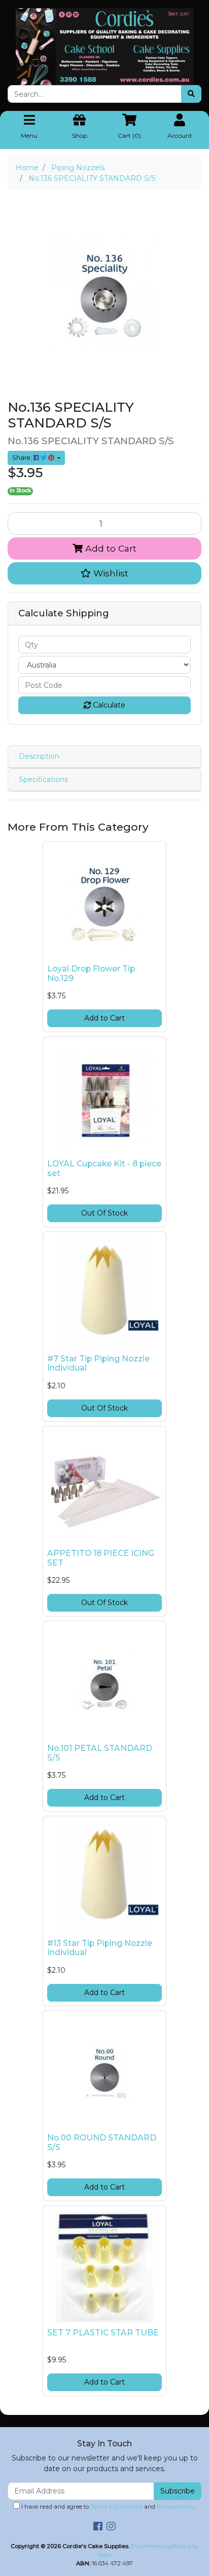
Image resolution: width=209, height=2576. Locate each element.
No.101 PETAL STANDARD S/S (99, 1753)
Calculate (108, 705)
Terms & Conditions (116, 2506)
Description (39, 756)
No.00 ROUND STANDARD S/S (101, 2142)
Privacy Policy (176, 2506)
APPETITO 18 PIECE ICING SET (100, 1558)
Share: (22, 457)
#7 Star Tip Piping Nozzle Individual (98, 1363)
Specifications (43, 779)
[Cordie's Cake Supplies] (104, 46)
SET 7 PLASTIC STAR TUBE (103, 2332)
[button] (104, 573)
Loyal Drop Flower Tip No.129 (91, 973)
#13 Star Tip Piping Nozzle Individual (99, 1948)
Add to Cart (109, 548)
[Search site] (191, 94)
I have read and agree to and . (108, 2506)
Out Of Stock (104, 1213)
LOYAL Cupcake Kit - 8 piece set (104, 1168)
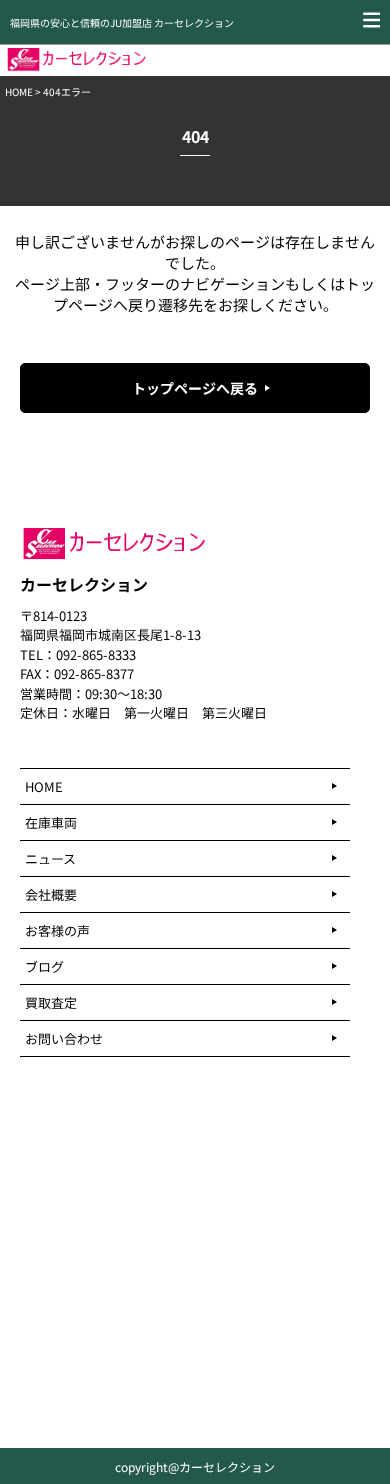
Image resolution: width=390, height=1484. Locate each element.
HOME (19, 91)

***

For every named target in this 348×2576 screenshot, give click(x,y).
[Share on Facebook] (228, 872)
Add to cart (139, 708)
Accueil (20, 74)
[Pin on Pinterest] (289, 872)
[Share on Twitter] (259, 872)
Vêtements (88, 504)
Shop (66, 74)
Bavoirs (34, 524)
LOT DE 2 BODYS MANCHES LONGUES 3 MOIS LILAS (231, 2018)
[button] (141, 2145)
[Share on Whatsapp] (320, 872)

***

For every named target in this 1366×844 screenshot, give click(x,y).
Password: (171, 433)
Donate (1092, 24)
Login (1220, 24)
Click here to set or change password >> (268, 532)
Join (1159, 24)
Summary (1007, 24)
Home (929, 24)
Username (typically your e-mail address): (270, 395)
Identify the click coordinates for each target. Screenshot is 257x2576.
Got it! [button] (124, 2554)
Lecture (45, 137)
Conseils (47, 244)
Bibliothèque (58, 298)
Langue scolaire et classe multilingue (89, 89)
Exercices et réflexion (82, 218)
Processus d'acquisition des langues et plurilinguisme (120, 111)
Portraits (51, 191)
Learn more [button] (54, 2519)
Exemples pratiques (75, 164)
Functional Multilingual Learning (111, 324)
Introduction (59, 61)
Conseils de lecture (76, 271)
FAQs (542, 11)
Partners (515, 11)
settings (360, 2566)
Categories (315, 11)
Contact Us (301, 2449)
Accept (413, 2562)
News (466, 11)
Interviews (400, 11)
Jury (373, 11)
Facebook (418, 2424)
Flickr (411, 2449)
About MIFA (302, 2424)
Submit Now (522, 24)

***

*Action item:* The lines above from the line with "Privacy Policy (176, 2506)" through the line with "HOME (19, 91)" are to be given again word for word, with no pictures among them.

*Output for this exercise:*
Privacy Policy (176, 2506)
APPETITO 18 PIECE ICING SET (100, 1558)
Share: (22, 457)
#7 Star Tip Piping Nozzle Individual (98, 1363)
Specifications (43, 779)
[Cordie's Cake Supplies] (104, 46)
SET 7 PLASTIC STAR TUBE (103, 2332)
[button] (104, 573)
Loyal Drop Flower Tip No.129 (91, 973)
#13 Star Tip Piping Nozzle Individual (99, 1948)
Add to Cart (109, 548)
[Search site] (191, 94)
I have read and agree to and . (108, 2506)
Out Of Stock (104, 1213)
LOYAL Cupcake Kit - 8 piece set (104, 1168)
Image resolution: width=390, height=1484. Locate each element.
HOME (19, 91)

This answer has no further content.